UPenn president to testify in Congressional hearing on campus antisemitism
UPenn president to testify in Congressional hearing on campus antisemitism 00:29

PHILADELPHIA (CBS) -- University of Pennsylvania President Liz Magill is one of three college presidents who will testify in a Congressional hearing on antisemitism in December. This comes as college campuses have become inflamed since the eruption of the Israel-Hamas war.

The hearing, titled "Holding Campus Leaders Accountable and Confronting Antisemitism," will be held by the Committee on Education and the Workforce on Dec. 5 at 10:15 a.m.

Harvard University President Dr. Claudine Gay and Massachusetts Institute of Technology President Dr. Sally Kornbluth are also expected to testify in the hearing. 

"College and university presidents have a responsibility to foster and uphold a safe learning environment for their students and staff. Now is not a time for indecision or milquetoast statements," Committee Chairwoman Virginia Foxx (R-N.C) said in a statement. "By holding this hearing, we are shining the spotlight on these campus leaders and demanding they take the appropriate action to stand strong against antisemitism."

Penn is among seven schools being investigated under the Title VI of the Civil Rights Act by the United States Department of Education over incidents of alleged antisemitism and Islamophobia.
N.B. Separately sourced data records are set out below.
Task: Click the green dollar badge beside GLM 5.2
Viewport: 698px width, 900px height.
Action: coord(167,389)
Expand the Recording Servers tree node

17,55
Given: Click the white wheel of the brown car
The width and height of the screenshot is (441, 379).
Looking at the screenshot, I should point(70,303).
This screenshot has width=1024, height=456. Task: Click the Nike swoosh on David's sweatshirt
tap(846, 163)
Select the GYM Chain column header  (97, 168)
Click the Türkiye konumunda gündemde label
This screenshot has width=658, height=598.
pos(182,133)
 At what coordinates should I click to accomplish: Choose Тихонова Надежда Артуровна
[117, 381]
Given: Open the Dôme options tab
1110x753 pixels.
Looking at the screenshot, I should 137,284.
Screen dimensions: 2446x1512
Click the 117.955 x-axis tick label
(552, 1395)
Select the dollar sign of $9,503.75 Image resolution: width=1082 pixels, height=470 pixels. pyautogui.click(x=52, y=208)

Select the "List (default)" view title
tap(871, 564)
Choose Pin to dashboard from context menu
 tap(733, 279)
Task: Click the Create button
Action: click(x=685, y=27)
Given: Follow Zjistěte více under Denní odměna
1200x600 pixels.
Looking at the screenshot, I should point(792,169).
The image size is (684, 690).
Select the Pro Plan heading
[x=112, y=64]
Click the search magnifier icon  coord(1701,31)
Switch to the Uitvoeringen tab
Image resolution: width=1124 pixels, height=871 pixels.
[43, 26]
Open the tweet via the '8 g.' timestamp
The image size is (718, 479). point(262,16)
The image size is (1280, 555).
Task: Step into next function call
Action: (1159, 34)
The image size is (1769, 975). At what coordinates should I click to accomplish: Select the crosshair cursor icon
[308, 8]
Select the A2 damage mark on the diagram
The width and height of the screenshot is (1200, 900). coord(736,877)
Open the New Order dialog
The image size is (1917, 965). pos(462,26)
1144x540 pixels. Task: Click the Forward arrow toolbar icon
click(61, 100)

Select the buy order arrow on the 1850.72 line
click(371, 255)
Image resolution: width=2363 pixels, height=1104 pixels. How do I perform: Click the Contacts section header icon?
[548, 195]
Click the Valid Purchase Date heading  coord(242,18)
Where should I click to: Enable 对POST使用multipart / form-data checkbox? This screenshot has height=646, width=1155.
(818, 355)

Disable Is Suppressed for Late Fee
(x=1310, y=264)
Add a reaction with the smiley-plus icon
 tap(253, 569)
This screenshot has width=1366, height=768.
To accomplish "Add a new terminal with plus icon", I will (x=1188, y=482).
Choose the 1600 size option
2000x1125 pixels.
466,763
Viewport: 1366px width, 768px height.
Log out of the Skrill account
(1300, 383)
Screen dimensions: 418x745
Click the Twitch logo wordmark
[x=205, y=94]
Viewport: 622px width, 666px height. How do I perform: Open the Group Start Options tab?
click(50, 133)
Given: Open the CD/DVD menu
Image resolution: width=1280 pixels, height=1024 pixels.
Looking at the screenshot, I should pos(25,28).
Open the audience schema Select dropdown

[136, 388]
Penn says it has been implementing new preventive measures to fight reported antisemitism on campus. It came in the aftermath of a student being taken into custody in September for causing a disturbance at Penn Hillel during the student-led Jewish organization's morning prayer service.    

Magill has brought attention to numerous reported incidents of antisemitism on Penn's campus. 

She said in a letter to the university community on Nov. 6 that staff members -- specifically in Penn Hillel and Lauder College House -- received threatening antisemitic emails. Then on Nov. 9, Magill said antisemitic messages were projected onto several campus buildings.  

The White House has also announced new measures to target the reported incidents of antisemitism and Islamophobia on college campuses. Among those measures is a $38 million grant from the Department of Justice to support the investigation and prosecution of hate crimes, increase hate crimes reporting, expand victims services and increase community awareness. 

In a statement released earlier this month, Magill encouraged those who experience an act of bias or discrimination to report it through Penn's bias incident reporting form or to call its 24/7 PennComm Emergency Call Center at 215-573-3333.